İstanbul Büyükşehir Belediyesi’nin (İBB) köklü kuruluşu İstanbul Su ve Kanalizasyon İdaresi (İSKİ), gelecekte ve günümüzde kente kesintisiz ve hijyenik su teminin sağlanması amacıyla Cumhuriyet İçme Suyu Arıtma Tesisi’nde kapasite artırımına gidecek projenin temelini attı. 2.348.000.000 TL’ye mal olması ve 3 yılda tamamlanması planlanan tesisin mevcut 720.000 m3/gün kapasitesi, yeni yapılacak içme suyu arıtma tesisiyle 360.000 m3/gün kapasite daha arttırılacak. Böylece Çekmeköy Reşadiye Mahallesi’ndeki tesisin toplam kapasitesi, 1.080.000 m3/güne çıkarılacak.
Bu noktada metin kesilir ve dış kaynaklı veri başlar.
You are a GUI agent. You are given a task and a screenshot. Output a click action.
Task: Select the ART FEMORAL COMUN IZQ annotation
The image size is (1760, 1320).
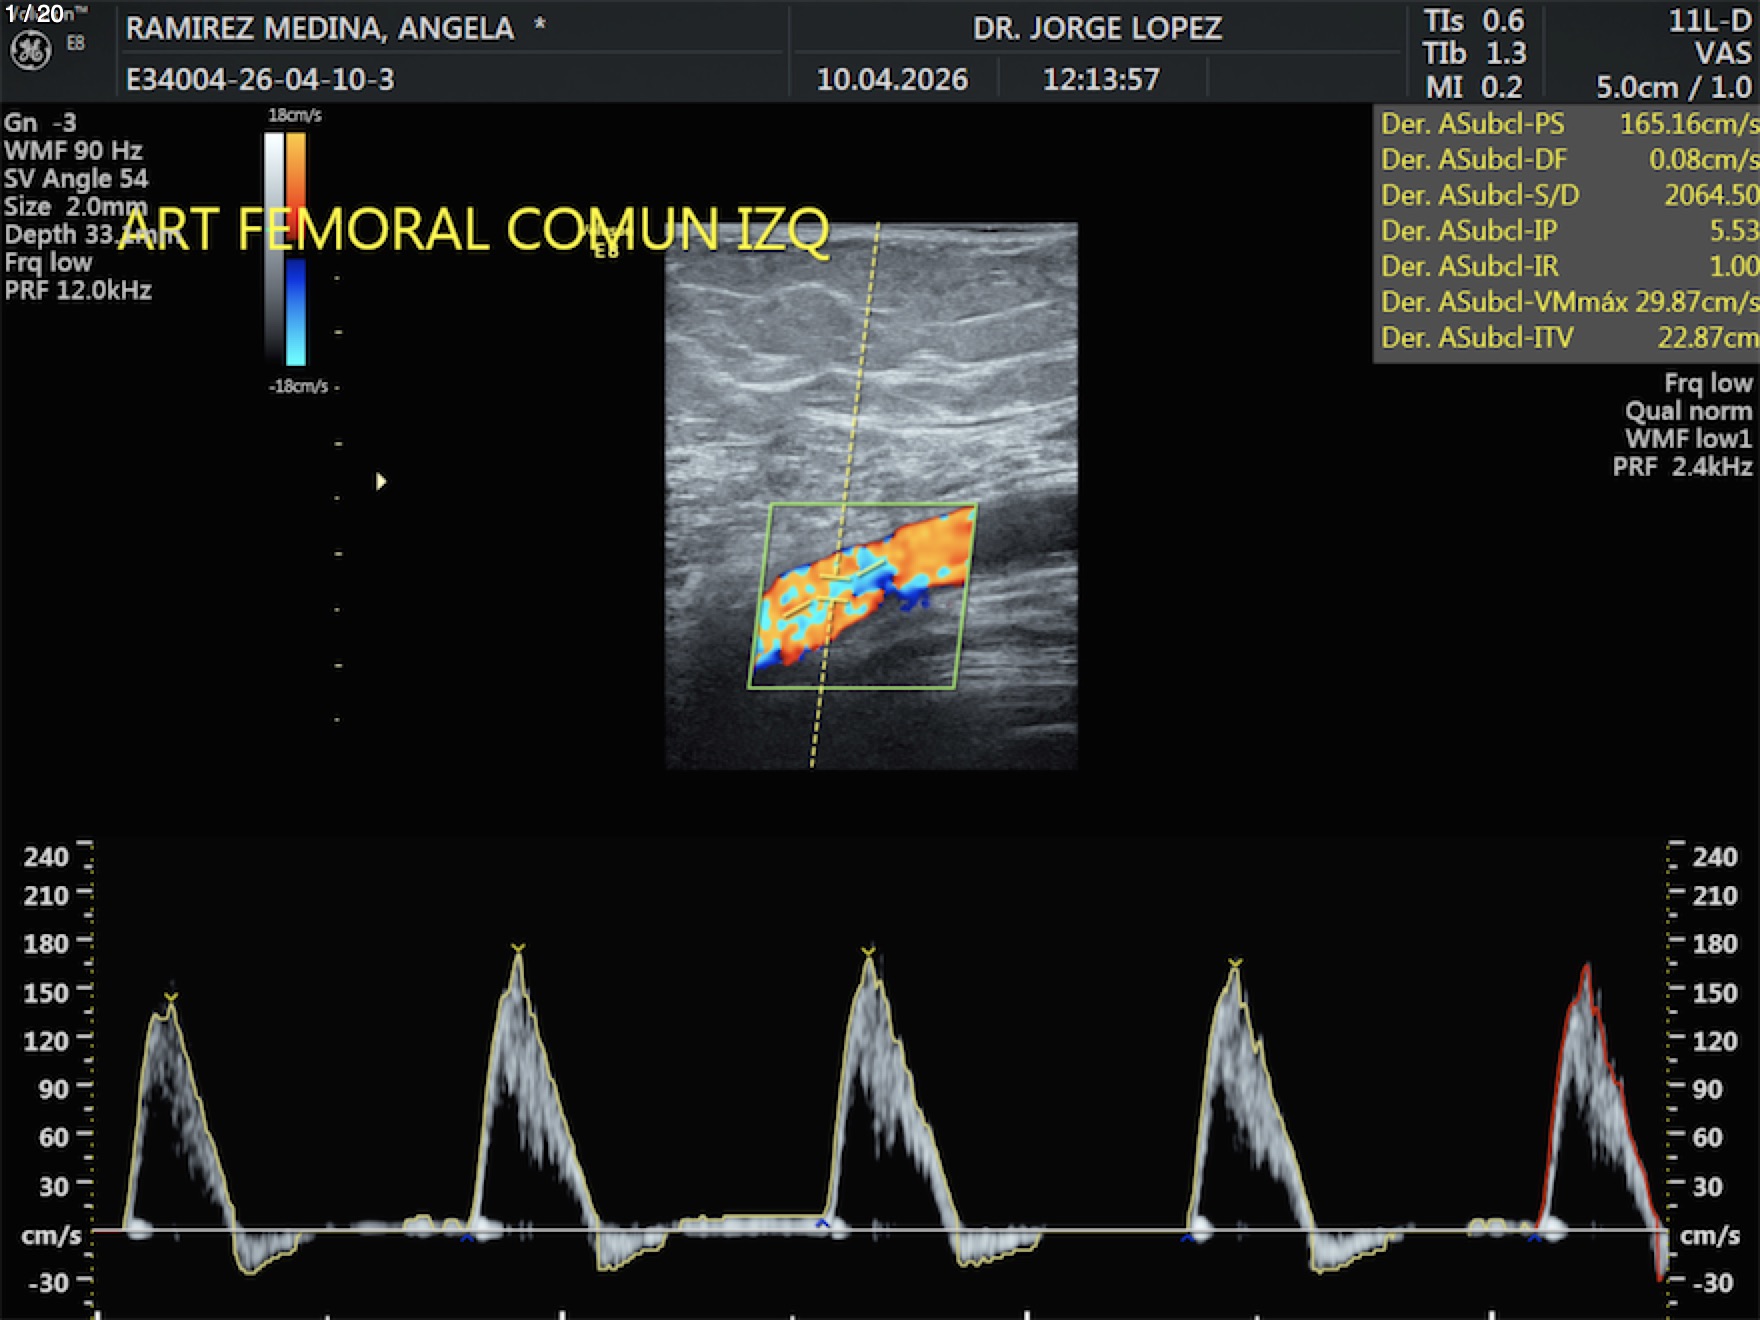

“İSKİ Cumhuriyet İçme Suyu Arıtma Tesisi 2. Kademe İnşaatı Temel Atma Töreni”; İBB Başkanı Ekrem İmamoğlu, CHP milletvekilleri Yunus Emre, Engin Altay, Çekmeköy Belediye Başkanı Orhan Çerkez ve Sancaktepe Belediye Başkanı Alper Yeğin’in katılımlarıyla gerçekleştirildi. Temel atma töreninde, İmamoğlu ve İSKİ Genel Müdürü Dr. Şafak Başa, birer konuşma yaptı.
“Barajlarımız, geçtiğimiz yıl son 22 senenin en düşük seviyesini gördü”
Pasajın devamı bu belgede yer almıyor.